Here’s a great example of a bass bow hold. There are actually two kinds of bass bow holds, French or German, depending on the kind of bow they have. Here you see the German bow hold demonstrated beautifully by one of NOSP’s newest students.
Here you see a terrific example of violin/viola finger position. All NOSP students should have tapes on their instrument indicating exactly where their fingers go. The key is to have their fingers “hovering” over the tapes even when they are not using them. The fingers of the left hand need to learn to get to their exact spots automatically. Here you see the first, second, third, and fourth (pinkie) finger sitting exactly in their correct positions. Bravo!!
A NOTE to NOSP parents, new and continuing:
You are invited and encouraged to observe your child’s music class. This can help you know how to support him/her in practicing at home, an essential part of learning to play an instrument. You’re welcome to take a chair from the music room, but avoid moving anything else, and please help throw away any trash (snack wrappers, loose papers) that you happen to see in the hall or music room since we have a very limited time after the last class to put things back in order before we have to be out of the building. Thank you for your cooperation!
Advice from NOSP Teachers
In our upcoming Spring performances we will be featuring very small groups of young NOSP musicians (duos, trios, quartets). It is important that each individual musician rise to the occasion and perform her/his best at these events. We asked the NOSP teachers what specific suggestions they have regarding how to best prepare for classes and performances.
Casey: “Posture is so important in playing the cello. Make sure your child is seated at the edge of the chair, with his feet flat on the ground, sitting up nice and straight, with the bow always perpendicular to the string.”
Dave: “Practice slowly, carefully, and with good position. Fast practice makes for slow progress. Slow practice makes for fast progress. NO PRACTICE MAKES FOR NO PROGRESS. (and don’t forget to rosin the bow)”
James: “The only way to improve one’s skills is to spend time with the instrument EVERY day…even if just for five minutes. A little practice (every day) goes a long way.”

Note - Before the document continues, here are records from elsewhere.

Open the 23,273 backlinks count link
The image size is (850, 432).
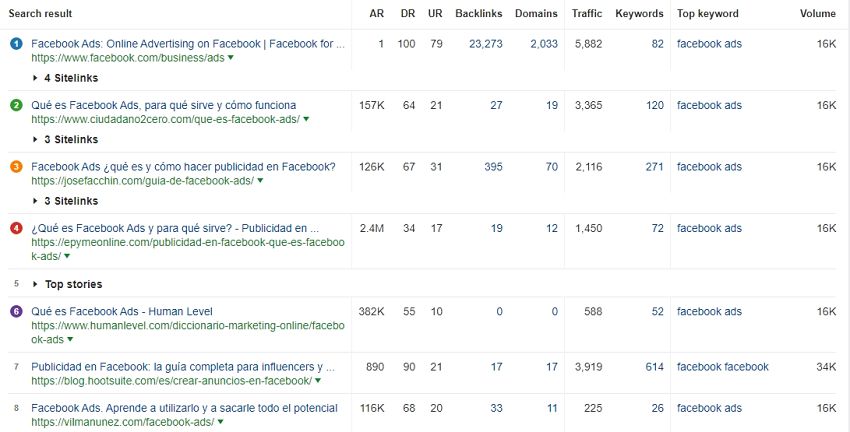coord(485,44)
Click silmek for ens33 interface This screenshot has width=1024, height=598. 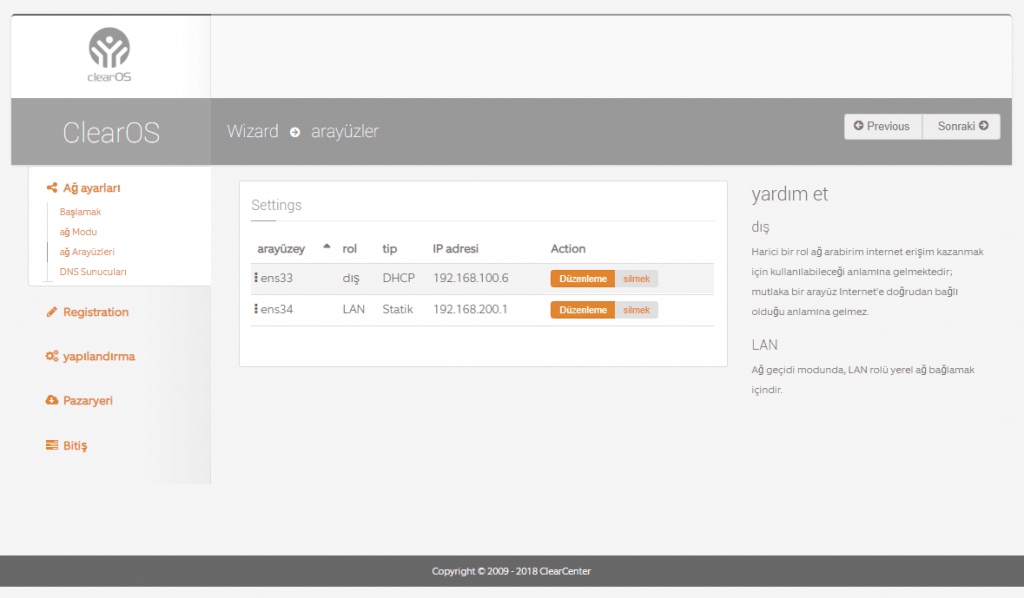636,278
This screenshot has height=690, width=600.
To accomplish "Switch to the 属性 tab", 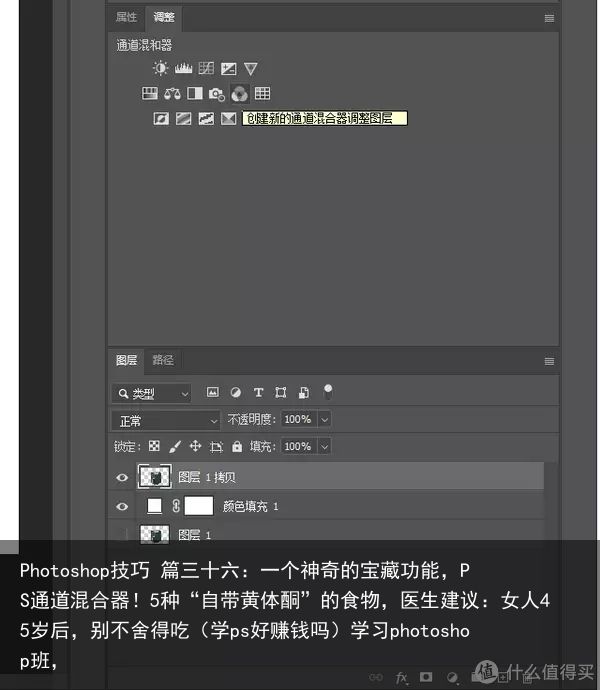I will click(x=126, y=17).
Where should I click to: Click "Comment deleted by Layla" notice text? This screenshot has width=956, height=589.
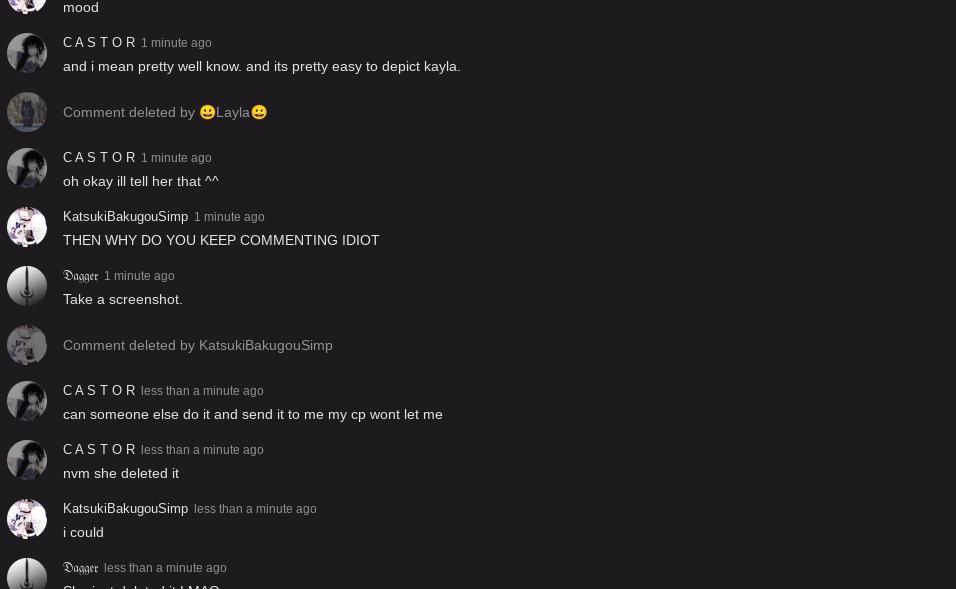coord(165,112)
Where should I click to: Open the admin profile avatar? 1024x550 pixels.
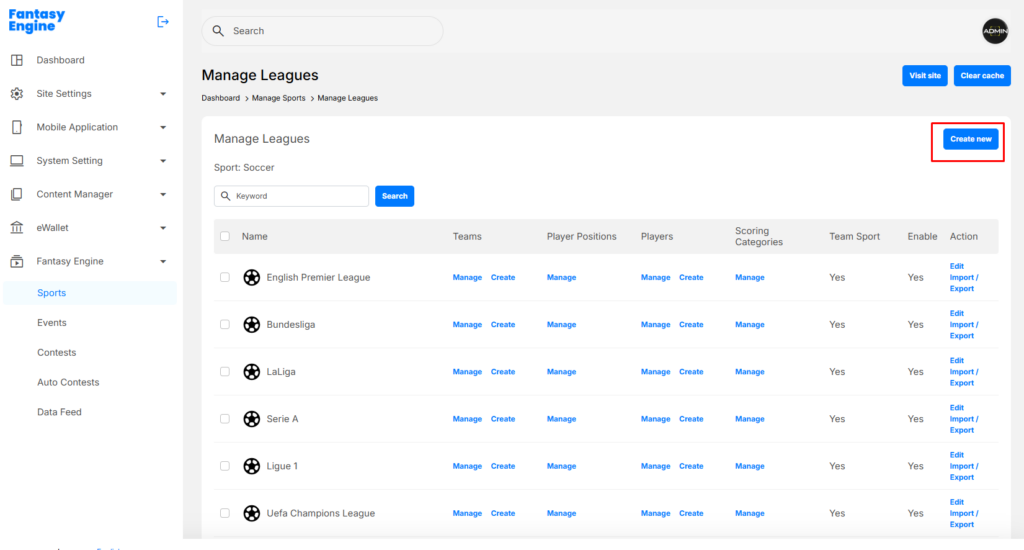pyautogui.click(x=995, y=31)
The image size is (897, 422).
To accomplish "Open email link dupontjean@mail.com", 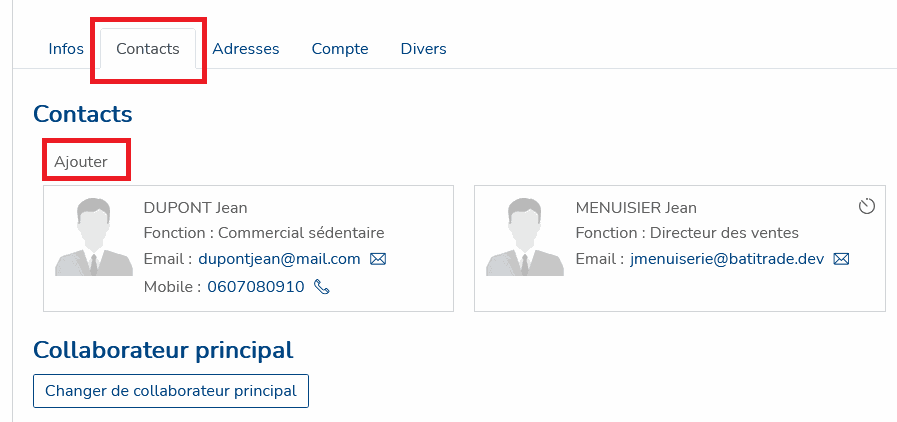I will tap(279, 260).
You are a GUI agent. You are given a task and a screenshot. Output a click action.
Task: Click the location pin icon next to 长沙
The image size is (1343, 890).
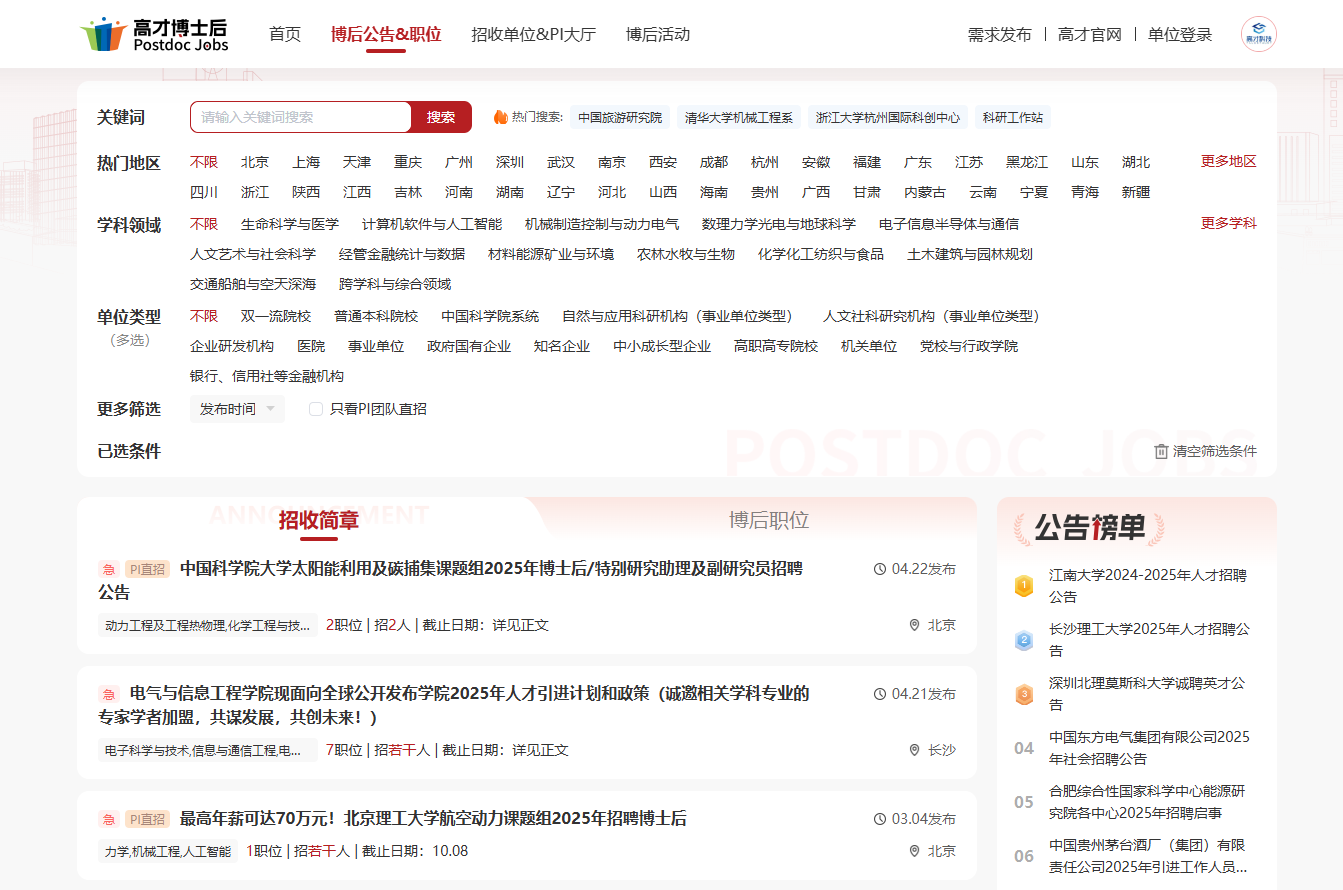pyautogui.click(x=914, y=750)
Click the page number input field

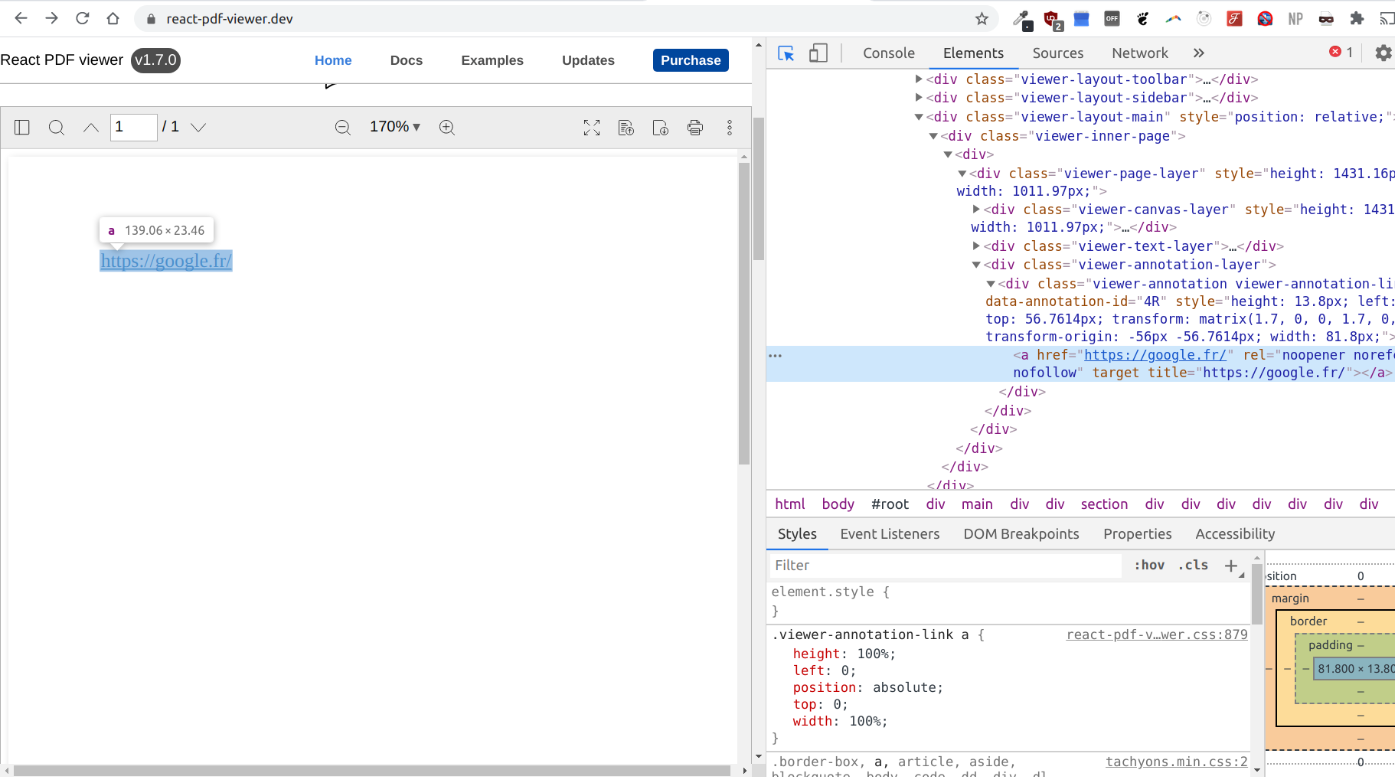tap(133, 127)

Helen: “Cellos should be treated with respect. Make sure to leave them in a safe place on their side or straight up and down where they will not get kicked, stepped on or hit with any sort of flying objects!”
Meg: “The most helpful thing is if the parents get involved and sort of learn the material along side the student. Then when the child is trying to practice at home, without the help of the teacher, the parents can better guide them.”
From former NOSP Director Jeanne Jaubert: “Parents, ask your child to tell you what they’ve learned. Even if it doesn’t make any sense to you, ask him/her what are the names of the notes? What finger do you use to play that note?
Having him/her explain that to you helps so much in their learning process. Besides that, just ask them to play for you the song they are working on … every day … if you can stand it … really, I understand … this is crucially important to learning to play an instrument.”